A Carbon Farming Agreement was concluded between a group of organic farmers and organic retailer Udea. Farmers receive an effort-based payment from Udea for 75€/tCO2.
In total, Udea has contracted 700 tonnes of CO2.

Developing a Carbon Monitoring tool
The BBWP tool (Soil-Water tool) of ZLTO and NMI is used as a basic IT structure to add on a carbon module. Existing parcel and regional environmental data are used together with farmers’ data to
run a soil-carbon model (RothC). The Roth-C model calculates, at the parcel and farm level, the potential carbon sequestration. A first prototype of the carbon module has been developed and tested and will be further improved during the final months of the project (M24-36).

Unlocking the power of 4 key insights

Through the implementation of the pilot, some key insights were gained.
The challenges and problems faced so far, help us gain a better understanding, create sustainable innovations that will rebalance the agri-food value chains and move towards a fair agricultural system.
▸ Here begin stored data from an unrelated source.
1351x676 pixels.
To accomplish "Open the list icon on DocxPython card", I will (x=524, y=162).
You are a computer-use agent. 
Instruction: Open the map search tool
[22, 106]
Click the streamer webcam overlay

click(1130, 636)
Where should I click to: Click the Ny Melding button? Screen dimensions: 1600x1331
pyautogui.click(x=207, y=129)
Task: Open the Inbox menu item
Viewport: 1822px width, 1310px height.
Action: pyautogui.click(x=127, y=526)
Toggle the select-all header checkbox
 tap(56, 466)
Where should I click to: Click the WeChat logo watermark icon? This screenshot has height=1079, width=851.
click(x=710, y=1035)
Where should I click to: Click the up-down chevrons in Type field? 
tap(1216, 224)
Outcomes: Important outcomes include:
the creation of a group of farmers who collaborate with UDEA leading to the Carbon Agreement; and
the development of a carbon prototype tool.

Practical Recommendations: It is suggested that farmers should be engaged early on in the co-design process of the compensation system and that the IT solutions are matching their needs.
Moreover, it’s essential to communicate to the stakeholders that data integration constitutes an iterative process, therefore time and patience are required.

Empowering Farmers to Fight Climate Change with Carbon Credits (CCs)

Problems: A problem that was reported was the complexity of the verification and certification process and the need for specialized expertise and/or training.

Outlook: As regards the future sustainability of SIP8, it’s important to engage a wide range of stakeholders (multi-actor strategy) and foster partnerships that share a common vision for the agri-food sector.